Monseigneur Kurt Koch, Evêque

Chers Frères et Soeurs,

Ces derniers jours et ces dernières semaines, vous avez certainement vécu la même chose que moi : après communication de la levée de l’excommunication des quatre évêques de la fraternité Saint Pie X par le pape Benoît XVI le 24 janvier, nous avons été inondés d’un flot d’informations, annonces et contre-annonces, commentaires et prises de position, non seulement sur la levée de l’excommunication en elle-même, mais aussi et surtout sur l’effarante négation de l’Holocauste par l’évêque Williamson ; il n’était donc pas facile de s’y retrouver. Dans les jours qui se sont écoulés, la critique publique s’est de plus en plus concentrée sur la personne de notre pape. Même quelques théologiens ont adressé des reproches massifs au pape, laissant pour le moins entendre que cet acte était typique pour lui. L’intégrité du pape Benoît, la papauté et notre Eglise dans son ensemble ont subi un grave dommage qui vous a affectés, vous aussi, dans votre quotidien. Je tiens donc à vous dire personnellement que je souffre comme vous de cette situation et à vous faire savoir quel est mon point de vue aujourd’hui sur la situation.

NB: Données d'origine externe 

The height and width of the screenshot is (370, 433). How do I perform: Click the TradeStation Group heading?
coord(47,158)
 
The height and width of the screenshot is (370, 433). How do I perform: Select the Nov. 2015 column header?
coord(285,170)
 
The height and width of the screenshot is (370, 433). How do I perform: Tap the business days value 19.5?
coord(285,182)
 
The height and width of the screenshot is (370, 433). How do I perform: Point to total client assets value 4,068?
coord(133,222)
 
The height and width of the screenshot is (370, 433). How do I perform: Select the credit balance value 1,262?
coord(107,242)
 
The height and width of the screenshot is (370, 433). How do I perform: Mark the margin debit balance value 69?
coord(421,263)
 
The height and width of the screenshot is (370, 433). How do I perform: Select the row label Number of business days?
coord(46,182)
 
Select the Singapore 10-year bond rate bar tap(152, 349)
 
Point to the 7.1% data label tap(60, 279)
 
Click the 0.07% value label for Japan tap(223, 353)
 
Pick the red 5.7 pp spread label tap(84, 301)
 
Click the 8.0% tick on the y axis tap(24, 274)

Je veux essayer simplement de replacer ce qui s’est passé dans un contexte plus large pour le comprendre.

1 . La levée de l’excommunication ne modifie en rien le statut juridique de la fraternité sacerdotale Saint Pie X

Le 27 janvier, je me suis très clairement distancé dans un communiqué, en tant que Président de la Conférence des Evêques suisses, des assertions stupides et offensantes de l’évêque William-son ; j’en ai demandé pardon à nos concitoyennes et concitoyens juifs et j’ai expliqué sans ambi-guïté aucune que la levée de l’excommunication ne signifiait nullement une réhabilitation ou une réconciliation avec les quatre évêques, mais ouvrait seulement une porte pour essayer de régler les questions ouvertes et litigieuses.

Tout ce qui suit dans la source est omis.